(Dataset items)

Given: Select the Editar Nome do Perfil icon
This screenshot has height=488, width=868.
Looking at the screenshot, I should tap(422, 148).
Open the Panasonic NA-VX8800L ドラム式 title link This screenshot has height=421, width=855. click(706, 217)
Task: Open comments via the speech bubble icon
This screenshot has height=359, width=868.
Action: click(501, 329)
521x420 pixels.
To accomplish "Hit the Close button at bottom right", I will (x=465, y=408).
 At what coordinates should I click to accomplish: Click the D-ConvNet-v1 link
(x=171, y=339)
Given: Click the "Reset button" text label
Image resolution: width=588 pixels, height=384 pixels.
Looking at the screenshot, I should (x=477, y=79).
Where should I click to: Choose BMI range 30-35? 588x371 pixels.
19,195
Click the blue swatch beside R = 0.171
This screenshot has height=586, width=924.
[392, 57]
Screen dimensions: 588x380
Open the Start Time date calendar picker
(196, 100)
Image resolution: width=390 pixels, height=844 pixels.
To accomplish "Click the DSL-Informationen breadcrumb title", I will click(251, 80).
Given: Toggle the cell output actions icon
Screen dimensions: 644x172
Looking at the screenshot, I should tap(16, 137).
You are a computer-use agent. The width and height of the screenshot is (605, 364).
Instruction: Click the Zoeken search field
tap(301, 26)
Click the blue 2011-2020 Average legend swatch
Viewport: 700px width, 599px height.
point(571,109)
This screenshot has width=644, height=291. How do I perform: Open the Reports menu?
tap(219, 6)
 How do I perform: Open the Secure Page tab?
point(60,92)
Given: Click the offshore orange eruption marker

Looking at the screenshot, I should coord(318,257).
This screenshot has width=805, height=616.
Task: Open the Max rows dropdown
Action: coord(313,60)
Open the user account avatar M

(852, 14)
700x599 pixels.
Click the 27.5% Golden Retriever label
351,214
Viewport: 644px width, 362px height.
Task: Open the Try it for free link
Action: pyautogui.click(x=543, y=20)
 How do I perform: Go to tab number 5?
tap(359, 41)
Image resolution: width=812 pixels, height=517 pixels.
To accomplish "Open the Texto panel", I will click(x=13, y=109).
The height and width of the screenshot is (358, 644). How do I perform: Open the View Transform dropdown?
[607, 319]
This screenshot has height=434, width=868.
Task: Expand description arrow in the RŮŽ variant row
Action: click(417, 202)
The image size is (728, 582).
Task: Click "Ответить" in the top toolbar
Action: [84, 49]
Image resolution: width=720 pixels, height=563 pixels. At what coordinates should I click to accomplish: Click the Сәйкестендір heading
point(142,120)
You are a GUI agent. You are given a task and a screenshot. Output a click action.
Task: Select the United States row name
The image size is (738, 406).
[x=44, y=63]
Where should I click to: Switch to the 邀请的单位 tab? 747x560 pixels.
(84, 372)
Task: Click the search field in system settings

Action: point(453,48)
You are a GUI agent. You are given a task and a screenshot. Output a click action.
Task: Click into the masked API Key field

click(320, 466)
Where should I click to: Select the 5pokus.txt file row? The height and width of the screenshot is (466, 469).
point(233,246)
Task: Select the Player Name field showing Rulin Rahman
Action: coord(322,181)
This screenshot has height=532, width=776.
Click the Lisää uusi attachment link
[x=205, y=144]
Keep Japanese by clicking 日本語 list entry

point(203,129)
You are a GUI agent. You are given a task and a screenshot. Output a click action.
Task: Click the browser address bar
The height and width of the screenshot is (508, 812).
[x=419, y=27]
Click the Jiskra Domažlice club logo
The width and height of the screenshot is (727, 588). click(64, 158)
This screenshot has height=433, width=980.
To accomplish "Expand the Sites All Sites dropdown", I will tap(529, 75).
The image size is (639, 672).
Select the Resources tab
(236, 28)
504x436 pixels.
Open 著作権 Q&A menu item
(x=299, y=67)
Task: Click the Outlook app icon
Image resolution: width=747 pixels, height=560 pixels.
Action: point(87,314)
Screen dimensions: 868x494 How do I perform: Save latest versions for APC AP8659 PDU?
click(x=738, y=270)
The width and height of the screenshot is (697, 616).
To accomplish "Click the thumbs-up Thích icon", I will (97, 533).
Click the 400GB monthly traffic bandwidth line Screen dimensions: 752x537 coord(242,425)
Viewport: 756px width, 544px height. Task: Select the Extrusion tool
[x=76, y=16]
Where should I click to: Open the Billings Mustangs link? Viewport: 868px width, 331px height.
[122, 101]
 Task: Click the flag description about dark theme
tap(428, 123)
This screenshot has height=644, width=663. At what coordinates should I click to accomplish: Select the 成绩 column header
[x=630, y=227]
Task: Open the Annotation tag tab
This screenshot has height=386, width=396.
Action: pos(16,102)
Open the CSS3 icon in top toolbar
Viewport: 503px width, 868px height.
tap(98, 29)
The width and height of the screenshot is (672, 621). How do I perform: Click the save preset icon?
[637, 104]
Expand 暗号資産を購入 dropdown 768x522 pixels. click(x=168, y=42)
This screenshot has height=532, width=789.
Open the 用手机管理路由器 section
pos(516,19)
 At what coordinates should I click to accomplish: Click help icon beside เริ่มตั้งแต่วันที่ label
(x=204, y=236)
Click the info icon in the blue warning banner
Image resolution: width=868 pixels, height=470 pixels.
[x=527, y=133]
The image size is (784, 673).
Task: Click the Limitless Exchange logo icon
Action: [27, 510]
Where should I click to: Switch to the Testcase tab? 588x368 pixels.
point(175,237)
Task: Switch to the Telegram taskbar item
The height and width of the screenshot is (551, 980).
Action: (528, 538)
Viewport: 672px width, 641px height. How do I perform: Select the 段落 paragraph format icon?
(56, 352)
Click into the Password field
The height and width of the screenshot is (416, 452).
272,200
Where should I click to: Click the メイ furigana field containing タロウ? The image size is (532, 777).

Directions:
Repeat each of the entries exactly as written.

Response to this exercise:
Given: Select the Editar Nome do Perfil icon
This screenshot has height=488, width=868.
Looking at the screenshot, I should tap(422, 148).
Open the Panasonic NA-VX8800L ドラム式 title link This screenshot has height=421, width=855. click(706, 217)
Task: Open comments via the speech bubble icon
This screenshot has height=359, width=868.
Action: click(501, 329)
521x420 pixels.
To accomplish "Hit the Close button at bottom right", I will (x=465, y=408).
 At what coordinates should I click to accomplish: Click the D-ConvNet-v1 link
(x=171, y=339)
Given: Click the "Reset button" text label
Image resolution: width=588 pixels, height=384 pixels.
Looking at the screenshot, I should (x=477, y=79).
Where should I click to: Choose BMI range 30-35? 588x371 pixels.
19,195
Click the blue swatch beside R = 0.171
This screenshot has height=586, width=924.
[392, 57]
Screen dimensions: 588x380
Open the Start Time date calendar picker
(196, 100)
Image resolution: width=390 pixels, height=844 pixels.
To accomplish "Click the DSL-Informationen breadcrumb title", I will click(251, 80).
Given: Toggle the cell output actions icon
Screen dimensions: 644x172
Looking at the screenshot, I should tap(16, 137).
You are a computer-use agent. The width and height of the screenshot is (605, 364).
Instruction: Click the Zoeken search field
tap(301, 26)
Click the blue 2011-2020 Average legend swatch
Viewport: 700px width, 599px height.
point(571,109)
This screenshot has width=644, height=291. How do I perform: Open the Reports menu?
tap(219, 6)
 How do I perform: Open the Secure Page tab?
point(60,92)
Given: Click the offshore orange eruption marker

Looking at the screenshot, I should coord(318,257).
This screenshot has width=805, height=616.
Task: Open the Max rows dropdown
Action: coord(313,60)
Open the user account avatar M

(852, 14)
700x599 pixels.
Click the 27.5% Golden Retriever label
351,214
Viewport: 644px width, 362px height.
Task: Open the Try it for free link
Action: pyautogui.click(x=543, y=20)
 How do I perform: Go to tab number 5?
tap(359, 41)
Image resolution: width=812 pixels, height=517 pixels.
To accomplish "Open the Texto panel", I will click(x=13, y=109).
The height and width of the screenshot is (358, 644). How do I perform: Open the View Transform dropdown?
[607, 319]
This screenshot has height=434, width=868.
Task: Expand description arrow in the RŮŽ variant row
Action: click(417, 202)
The image size is (728, 582).
Task: Click "Ответить" in the top toolbar
Action: [84, 49]
Image resolution: width=720 pixels, height=563 pixels. At what coordinates should I click to accomplish: Click the Сәйкестендір heading
point(142,120)
You are a GUI agent. You are given a task and a screenshot. Output a click action.
Task: Select the United States row name
The image size is (738, 406).
[x=44, y=63]
Where should I click to: Switch to the 邀请的单位 tab? 747x560 pixels.
(84, 372)
Task: Click the search field in system settings

Action: point(453,48)
You are a GUI agent. You are given a task and a screenshot. Output a click action.
Task: Click into the masked API Key field

click(320, 466)
Where should I click to: Select the 5pokus.txt file row? The height and width of the screenshot is (466, 469).
point(233,246)
Task: Select the Player Name field showing Rulin Rahman
Action: coord(322,181)
This screenshot has height=532, width=776.
Click the Lisää uusi attachment link
[x=205, y=144]
Keep Japanese by clicking 日本語 list entry

point(203,129)
You are a GUI agent. You are given a task and a screenshot. Output a click action.
Task: Click the browser address bar
The height and width of the screenshot is (508, 812).
[x=419, y=27]
Click the Jiskra Domažlice club logo
The width and height of the screenshot is (727, 588). click(64, 158)
This screenshot has height=433, width=980.
To accomplish "Expand the Sites All Sites dropdown", I will tap(529, 75).
The image size is (639, 672).
Select the Resources tab
(236, 28)
504x436 pixels.
Open 著作権 Q&A menu item
(x=299, y=67)
Task: Click the Outlook app icon
Image resolution: width=747 pixels, height=560 pixels.
Action: point(87,314)
Screen dimensions: 868x494 How do I perform: Save latest versions for APC AP8659 PDU?
click(x=738, y=270)
The width and height of the screenshot is (697, 616).
To accomplish "Click the thumbs-up Thích icon", I will (97, 533).
Click the 400GB monthly traffic bandwidth line Screen dimensions: 752x537 coord(242,425)
Viewport: 756px width, 544px height. Task: Select the Extrusion tool
[x=76, y=16]
Where should I click to: Open the Billings Mustangs link? Viewport: 868px width, 331px height.
[122, 101]
 Task: Click the flag description about dark theme
tap(428, 123)
This screenshot has height=644, width=663. At what coordinates should I click to accomplish: Select the 成绩 column header
[x=630, y=227]
Task: Open the Annotation tag tab
This screenshot has height=386, width=396.
Action: pos(16,102)
Open the CSS3 icon in top toolbar
Viewport: 503px width, 868px height.
tap(98, 29)
The width and height of the screenshot is (672, 621). How do I perform: Click the save preset icon?
[637, 104]
Expand 暗号資産を購入 dropdown 768x522 pixels. click(x=168, y=42)
This screenshot has height=532, width=789.
Open the 用手机管理路由器 section
pos(516,19)
 At what coordinates should I click to accomplish: Click help icon beside เริ่มตั้งแต่วันที่ label
(x=204, y=236)
Click the info icon in the blue warning banner
Image resolution: width=868 pixels, height=470 pixels.
[x=527, y=133]
The image size is (784, 673).
Task: Click the Limitless Exchange logo icon
Action: [27, 510]
Where should I click to: Switch to the Testcase tab? 588x368 pixels.
point(175,237)
Task: Switch to the Telegram taskbar item
The height and width of the screenshot is (551, 980).
Action: (528, 538)
Viewport: 672px width, 641px height. How do I perform: Select the 段落 paragraph format icon?
(56, 352)
Click into the Password field
The height and width of the screenshot is (416, 452).
272,200
Where should I click to: Click the メイ furigana field containing タロウ? The image size is (532, 777).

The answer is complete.